Last week, Facebook revealed it had unknowingly sold $100,000 worth of ads to a shadowy Russian company seeking to target U.S. voters. The ads pushing an anti-migrant narrative could have reached 70 million Facebook users — a large potential audience for a relatively small cost outlay.

American officials are now reviewing whether the Kremlin-owned news agency Sputnik violated the U.S. Foreign Agents Registration Act by acting as the Kremlin’s propaganda arm in America. News of that review prompted a threat from Moscow to retaliate “to the outrageous actions of the American side.”
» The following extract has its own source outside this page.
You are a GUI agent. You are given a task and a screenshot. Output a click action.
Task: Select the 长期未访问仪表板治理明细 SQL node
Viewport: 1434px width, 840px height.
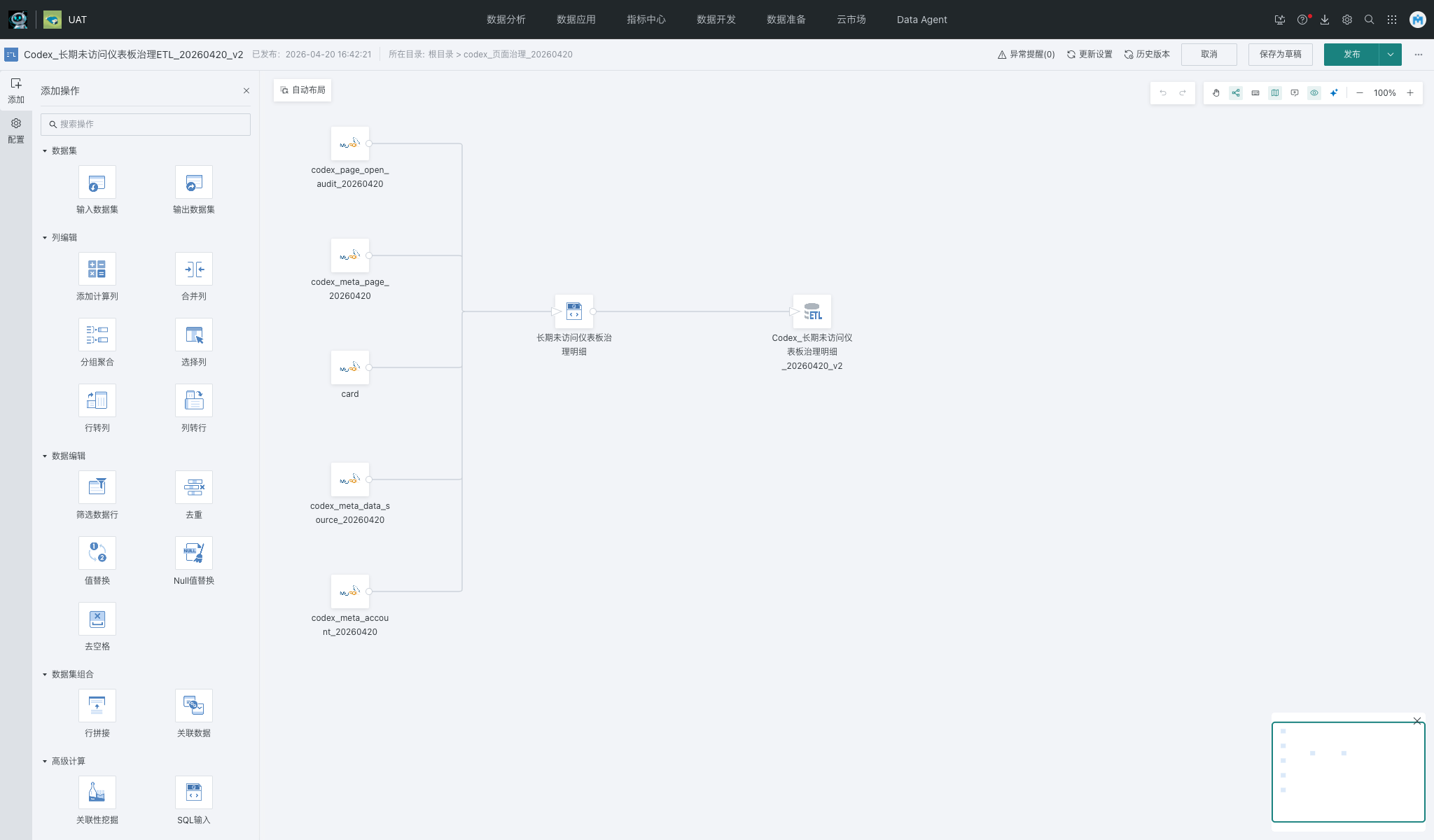pos(574,312)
“The pressure of the U.S. authorities on the Russian news agency is an obvious violation of international commitments regarding the freedom of expression and media activities,” complained Russian Foreign Ministry spokeswoman Maria Zakharova last week.

Her complaint is dismissed by Ukrainian political scientist Oleksy Garan, a professor at the National University of Kyiv-Mohyla Academy. “The Russians are using democracy to undermine democracy,” he says. “They are using the democratic rules of the game in Europe and the United States to try to destabilize democracy.”

Information war

He says the Kremlin has three main targets in its information war. “The first is a domestic one, because it is necessary for Putin to justify what he is doing and increase his popularity ratings in Russia. And I would say the propaganda is effective, thanks to the Kremlin’s domination of television in Russia,” he says.

“In Ukraine, the Russians are trying to shape a narrative through pro-Russian proxies on television and in social media. They pick up some marginal news or they create fake news and then they try to spread it so it becomes the news for the mainstream. And finally, the West is another target, where the Russians want to split the West and undermine the transatlantic relationship. They are continuing the old Soviet strategy with digital means,” he adds.

Garan argues Western governments are being too restrained in their response, arguing that they should follow some of the steps taken by the Ukrainian government to limit the danger of Russian propaganda.

Last May, Ukrainian President Petro Poroshenko issued a decree blocking access to some popular Russian-based social networking sites, including Yandex, the Russian equivalent of Google, and Vkontakte. The Russian sites are appealing the ban in the courts and until the case is heard they can still be accessed in Ukraine.

In 2014, Ukraine imposed a crippling measure on Russian TV channels, whereby no Ukrainian entity could have any economic relations with them, which in effect meant IP providers and cable companies in Ukraine could not broadcast them.

Popova is supportive of the TV ban, saying it doesn’t harm freedom of speech as Ukrainians can still watch the channels, if they use a VPN or have satellite, but she thinks media bans should be imposed by courts and not government and that open societies shouldn’t restrict freedom of speech.

“The thing that works best is letting journalists do their jobs,” she argues. “Universities and non-profits are doing a good job in monitoring the Russian output but more is needed,” she adds, citing the work of fact-checking sites in the U.S. and Europe, which are often funded by journalism departments and think tanks.

“In the longer term, educating the public to be more discriminating about media is crucial, and that needs to start at school with media literacy classes, but all of that will take time,” she says.